Segment Start: The data
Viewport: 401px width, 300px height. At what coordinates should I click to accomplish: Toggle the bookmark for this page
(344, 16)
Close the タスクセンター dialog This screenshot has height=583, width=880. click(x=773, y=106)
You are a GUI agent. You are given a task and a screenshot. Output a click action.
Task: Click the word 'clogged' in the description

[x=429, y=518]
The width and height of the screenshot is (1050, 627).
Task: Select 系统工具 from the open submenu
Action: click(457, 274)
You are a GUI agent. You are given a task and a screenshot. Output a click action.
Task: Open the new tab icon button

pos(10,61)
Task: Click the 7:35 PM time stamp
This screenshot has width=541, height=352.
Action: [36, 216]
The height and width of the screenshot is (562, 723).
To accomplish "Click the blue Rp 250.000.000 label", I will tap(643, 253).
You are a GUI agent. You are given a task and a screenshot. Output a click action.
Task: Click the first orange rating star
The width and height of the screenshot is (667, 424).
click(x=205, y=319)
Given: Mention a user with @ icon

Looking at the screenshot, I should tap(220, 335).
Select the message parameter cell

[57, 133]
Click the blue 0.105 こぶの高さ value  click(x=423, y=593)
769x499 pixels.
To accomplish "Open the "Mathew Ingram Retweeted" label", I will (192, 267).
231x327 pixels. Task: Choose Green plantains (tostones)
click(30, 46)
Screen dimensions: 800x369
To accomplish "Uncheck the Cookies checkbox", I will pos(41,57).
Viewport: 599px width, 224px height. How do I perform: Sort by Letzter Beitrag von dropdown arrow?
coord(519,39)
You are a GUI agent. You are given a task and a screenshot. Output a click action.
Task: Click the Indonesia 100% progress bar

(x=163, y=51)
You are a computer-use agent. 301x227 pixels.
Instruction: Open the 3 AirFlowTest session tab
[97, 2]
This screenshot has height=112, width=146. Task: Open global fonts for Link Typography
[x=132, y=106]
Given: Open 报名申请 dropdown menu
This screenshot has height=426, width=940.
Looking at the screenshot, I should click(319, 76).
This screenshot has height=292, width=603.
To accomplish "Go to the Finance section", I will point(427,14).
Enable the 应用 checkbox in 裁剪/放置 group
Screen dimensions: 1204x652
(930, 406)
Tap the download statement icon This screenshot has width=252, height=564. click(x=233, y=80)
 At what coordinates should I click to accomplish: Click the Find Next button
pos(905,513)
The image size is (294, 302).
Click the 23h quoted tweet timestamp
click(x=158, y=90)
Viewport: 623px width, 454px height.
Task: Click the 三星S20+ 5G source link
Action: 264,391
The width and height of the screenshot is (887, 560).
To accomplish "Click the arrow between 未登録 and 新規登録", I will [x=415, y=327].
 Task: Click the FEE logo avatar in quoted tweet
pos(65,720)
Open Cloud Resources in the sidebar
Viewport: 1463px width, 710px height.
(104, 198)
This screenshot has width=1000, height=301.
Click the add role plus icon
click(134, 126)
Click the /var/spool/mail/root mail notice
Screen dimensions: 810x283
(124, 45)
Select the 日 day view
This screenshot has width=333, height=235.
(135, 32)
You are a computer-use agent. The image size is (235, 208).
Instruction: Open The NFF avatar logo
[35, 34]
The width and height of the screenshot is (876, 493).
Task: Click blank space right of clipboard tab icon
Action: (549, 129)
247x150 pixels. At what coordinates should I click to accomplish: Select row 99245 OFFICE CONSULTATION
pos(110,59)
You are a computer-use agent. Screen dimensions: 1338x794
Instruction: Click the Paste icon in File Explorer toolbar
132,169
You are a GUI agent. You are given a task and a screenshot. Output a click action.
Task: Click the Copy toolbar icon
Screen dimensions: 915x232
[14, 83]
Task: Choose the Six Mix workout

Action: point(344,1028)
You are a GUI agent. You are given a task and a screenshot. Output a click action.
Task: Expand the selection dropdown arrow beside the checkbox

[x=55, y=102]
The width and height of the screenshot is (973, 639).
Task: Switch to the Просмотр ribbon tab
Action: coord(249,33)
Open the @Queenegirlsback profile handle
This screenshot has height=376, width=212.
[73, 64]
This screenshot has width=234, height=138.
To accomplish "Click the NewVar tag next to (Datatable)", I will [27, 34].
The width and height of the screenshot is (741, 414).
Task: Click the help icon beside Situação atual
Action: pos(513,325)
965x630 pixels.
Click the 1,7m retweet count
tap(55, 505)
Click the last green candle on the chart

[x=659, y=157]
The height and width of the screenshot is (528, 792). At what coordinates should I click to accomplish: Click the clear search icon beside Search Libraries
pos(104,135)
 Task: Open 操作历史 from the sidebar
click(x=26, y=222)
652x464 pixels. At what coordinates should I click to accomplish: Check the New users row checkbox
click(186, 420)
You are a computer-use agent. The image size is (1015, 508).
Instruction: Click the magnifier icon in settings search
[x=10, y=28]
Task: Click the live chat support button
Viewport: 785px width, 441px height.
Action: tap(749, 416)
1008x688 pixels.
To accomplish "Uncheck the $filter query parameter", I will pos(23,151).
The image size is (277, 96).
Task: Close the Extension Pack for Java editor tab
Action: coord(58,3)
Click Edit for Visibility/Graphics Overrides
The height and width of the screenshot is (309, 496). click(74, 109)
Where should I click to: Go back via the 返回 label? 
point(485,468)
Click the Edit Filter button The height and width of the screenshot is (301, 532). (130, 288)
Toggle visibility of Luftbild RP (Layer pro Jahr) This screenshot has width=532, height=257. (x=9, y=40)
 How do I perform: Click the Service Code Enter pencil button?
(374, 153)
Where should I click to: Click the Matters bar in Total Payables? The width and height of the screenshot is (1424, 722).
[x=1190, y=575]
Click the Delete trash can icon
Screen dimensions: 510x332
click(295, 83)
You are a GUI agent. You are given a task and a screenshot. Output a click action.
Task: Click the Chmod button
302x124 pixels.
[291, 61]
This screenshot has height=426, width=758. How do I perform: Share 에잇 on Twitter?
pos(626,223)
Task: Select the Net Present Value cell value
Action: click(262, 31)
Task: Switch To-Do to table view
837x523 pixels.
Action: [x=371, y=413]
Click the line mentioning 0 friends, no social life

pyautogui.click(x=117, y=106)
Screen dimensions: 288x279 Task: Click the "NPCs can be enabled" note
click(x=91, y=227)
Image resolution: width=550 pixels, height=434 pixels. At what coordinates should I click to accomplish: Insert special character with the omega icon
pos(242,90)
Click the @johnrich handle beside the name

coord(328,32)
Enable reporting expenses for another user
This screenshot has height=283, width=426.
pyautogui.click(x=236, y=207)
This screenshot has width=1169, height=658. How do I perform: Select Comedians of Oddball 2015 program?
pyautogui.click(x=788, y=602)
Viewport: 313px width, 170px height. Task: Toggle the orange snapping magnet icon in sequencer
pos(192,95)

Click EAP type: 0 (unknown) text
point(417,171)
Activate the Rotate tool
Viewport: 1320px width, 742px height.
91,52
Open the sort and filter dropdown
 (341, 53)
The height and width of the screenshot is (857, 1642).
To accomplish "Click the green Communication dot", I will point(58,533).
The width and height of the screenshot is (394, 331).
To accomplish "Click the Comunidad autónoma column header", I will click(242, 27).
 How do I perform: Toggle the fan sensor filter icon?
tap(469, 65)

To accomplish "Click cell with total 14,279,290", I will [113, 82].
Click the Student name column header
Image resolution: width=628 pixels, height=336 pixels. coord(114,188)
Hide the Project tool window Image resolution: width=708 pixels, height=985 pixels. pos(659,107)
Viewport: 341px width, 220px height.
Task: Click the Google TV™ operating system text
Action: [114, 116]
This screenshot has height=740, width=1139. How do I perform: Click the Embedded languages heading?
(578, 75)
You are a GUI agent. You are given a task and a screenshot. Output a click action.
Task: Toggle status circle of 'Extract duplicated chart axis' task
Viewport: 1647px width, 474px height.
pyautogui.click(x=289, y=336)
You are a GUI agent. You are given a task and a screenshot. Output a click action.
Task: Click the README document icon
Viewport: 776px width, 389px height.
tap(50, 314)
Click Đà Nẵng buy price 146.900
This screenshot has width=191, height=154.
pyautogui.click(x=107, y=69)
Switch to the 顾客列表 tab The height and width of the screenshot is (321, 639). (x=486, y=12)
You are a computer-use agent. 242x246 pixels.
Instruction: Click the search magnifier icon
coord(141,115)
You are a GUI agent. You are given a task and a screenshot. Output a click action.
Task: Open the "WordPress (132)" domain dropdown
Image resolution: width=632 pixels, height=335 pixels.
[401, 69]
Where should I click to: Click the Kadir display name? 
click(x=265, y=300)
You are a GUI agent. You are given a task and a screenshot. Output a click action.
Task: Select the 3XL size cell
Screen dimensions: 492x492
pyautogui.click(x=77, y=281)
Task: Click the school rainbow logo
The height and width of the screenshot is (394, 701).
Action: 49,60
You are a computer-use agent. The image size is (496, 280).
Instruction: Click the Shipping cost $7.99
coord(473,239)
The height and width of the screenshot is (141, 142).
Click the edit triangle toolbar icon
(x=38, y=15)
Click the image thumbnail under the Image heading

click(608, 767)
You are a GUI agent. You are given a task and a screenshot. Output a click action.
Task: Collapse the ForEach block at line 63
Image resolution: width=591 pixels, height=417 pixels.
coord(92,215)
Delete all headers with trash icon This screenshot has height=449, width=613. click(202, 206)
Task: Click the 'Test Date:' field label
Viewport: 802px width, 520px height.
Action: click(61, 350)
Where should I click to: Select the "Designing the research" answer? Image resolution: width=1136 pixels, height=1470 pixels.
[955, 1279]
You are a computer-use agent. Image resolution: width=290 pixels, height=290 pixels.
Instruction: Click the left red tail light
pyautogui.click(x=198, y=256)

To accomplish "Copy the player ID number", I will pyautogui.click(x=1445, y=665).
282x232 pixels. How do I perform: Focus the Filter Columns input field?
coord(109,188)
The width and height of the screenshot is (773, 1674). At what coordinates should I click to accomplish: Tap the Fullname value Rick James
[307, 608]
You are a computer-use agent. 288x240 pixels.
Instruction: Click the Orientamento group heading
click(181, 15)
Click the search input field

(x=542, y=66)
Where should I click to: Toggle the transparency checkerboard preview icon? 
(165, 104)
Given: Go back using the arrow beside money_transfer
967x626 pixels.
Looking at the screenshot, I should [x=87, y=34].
Segment End: The data
Task statement -> Beginning with the very first line of the material above, give each line again exactly, ending with the line that contains "The height and width of the screenshot is (562, 723).".

Solution for this task ->
Viewport: 401px width, 300px height. At what coordinates should I click to accomplish: Toggle the bookmark for this page
(344, 16)
Close the タスクセンター dialog This screenshot has height=583, width=880. click(x=773, y=106)
You are a GUI agent. You are given a task and a screenshot. Output a click action.
Task: Click the word 'clogged' in the description

[x=429, y=518]
The width and height of the screenshot is (1050, 627).
Task: Select 系统工具 from the open submenu
Action: click(457, 274)
You are a GUI agent. You are given a task and a screenshot. Output a click action.
Task: Open the new tab icon button

pos(10,61)
Task: Click the 7:35 PM time stamp
This screenshot has width=541, height=352.
Action: [36, 216]
The height and width of the screenshot is (562, 723).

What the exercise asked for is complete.